ISLAMABAD (Reuters) - Prime Minister Shahid Khaqan Abbasi on Tuesday reconfirmed Pakistan’s commitment to the “war on terror” during a meeting with U.S. Secretary of State Rex Tillerson, saying his country had “produced results” fighting the region’s Islamist militants.
Relations between uneasy allies United States and Pakistan have frayed in recent years, with Washington accusing Islamabad of turning a blind eye or helping Afghan Taliban and Haqqani network militants who stage attacks in Afghanistan. Pakistan denies doing so.
President Donald Trump has vowed to get tough with Pakistan unless it changed its behaviour, with U.S. officials threatening further reductions in aid and mooting targeted sanctions against Pakistani officials.
Tillerson, on a tour of Asia and the Middle East, arrived in Pakistan on Tuesday afternoon and met with Abbasi, as well as Pakistan’s powerful army chief, General Qamar Javed Bajwa.
“We are committed in the war against terror,” Abbasi told Tillerson, as the two men sat facing each other on a long table.
“We have produced results. And we are looking forward to moving ahead with the U.S. and building a tremendous relationship,” added Abbasi, who sat next to Bajwa.
During a short part of the meeting available to media, Tillerson told the Pakistani delegation that the nuclear-armed nation was an important U.S. ally in the region.
“(Pakistan is) important regionally to our joint goals of providing peace and security to the region and providing opportunity for greater economic relationship as well,” Tillerson said.
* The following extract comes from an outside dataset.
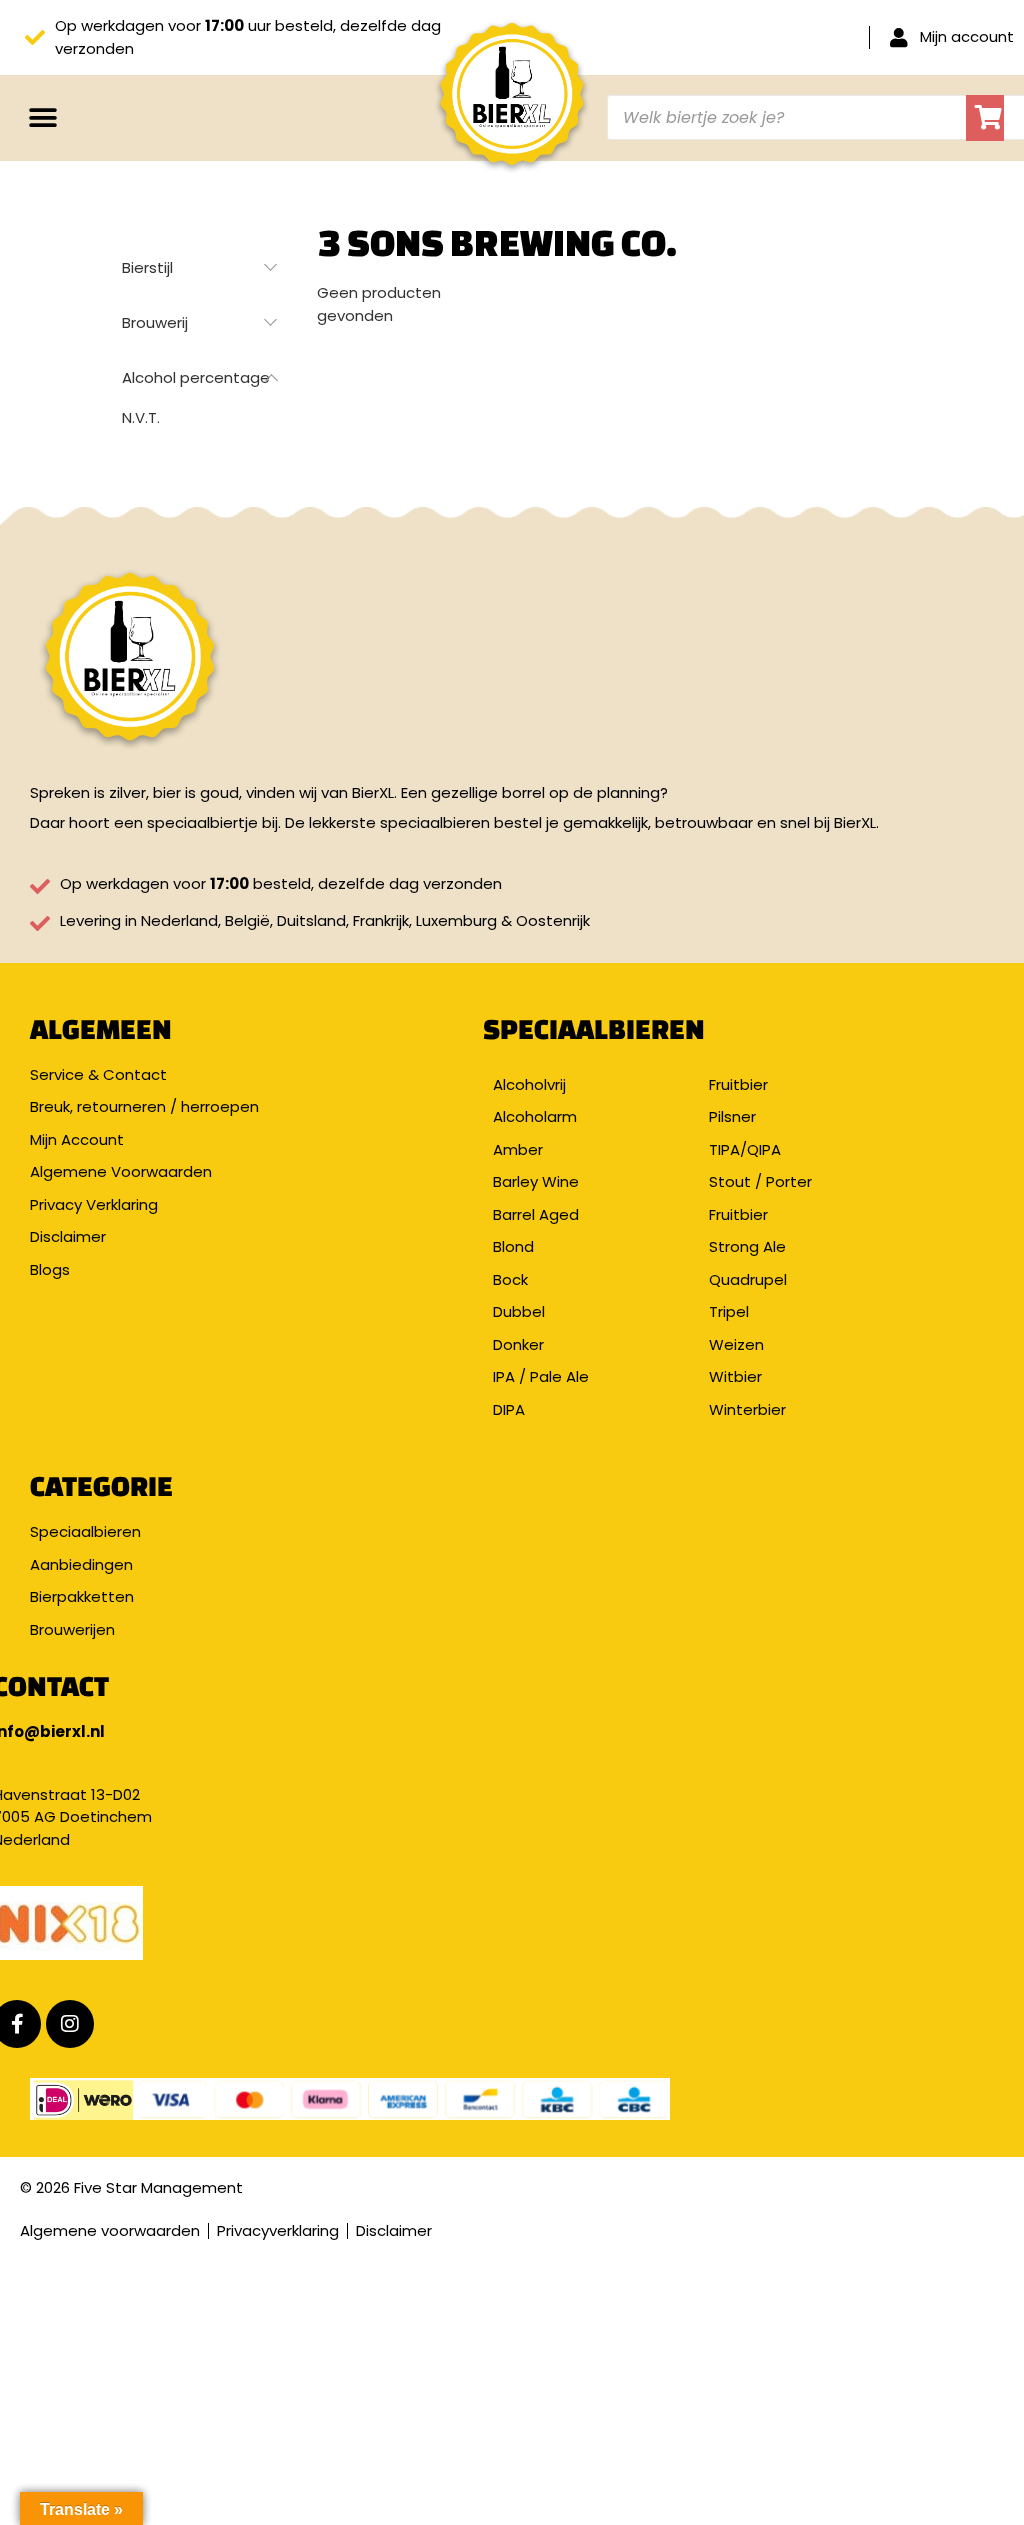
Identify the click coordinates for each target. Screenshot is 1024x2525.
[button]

U.S officials say they are frustrated that Afghan Taliban and Haqqani militants are afforded freedom of movement and are able to transport weapons and raise funds inside Pakistan, something their Islamabad counterparts staunchly deny.
On Monday, during a visit to Kabul, Tillerson urged Pakistan to act against safe havens on its soil.
“Pakistan needs to, I think, take a clear-eyed view of the situation that they are confronted with in terms of the number of terrorist organisations that find safe haven inside of Pakistan.”
Pakistani officials bristle at the idea that the country is not doing enough against militants and say Pakistan has suffered more than 60,000 casualties in the war on terror since the Sept. 11 attacks in United States in 2001.
In recent years Pakistan has made substantial gains against militants and the number of attacks have drastically reduced, but some militant groups such as the Pakistani Taliban and the Islamic State continue to pose a threat and have periodically staged large-scale attacks.
Pakistan recently started to fence its long and porous 2,500-km border with Afghanistan in an attempt to stop militants criss-crossing the frontier.
As well as support for the Afghan Taliban and the Haqqani network, another sticking point in the relationship has been growing closeness by the United States to India, Pakistan’s arch-foe and neighbour.
Tillerson said last week that the Trump administration wanted to “dramatically deepen” cooperation with New Delhi, partly to offset Chinese influence in Asia. Trump has also called for greater Indian role in Afghanistan.
But this deepening in ties has alarmed Pakistan, which has rejected a greater political role for India for Afghanistan as a “red line” for Islamabad.
Tillerson is due to arrive in India late on Tuesday.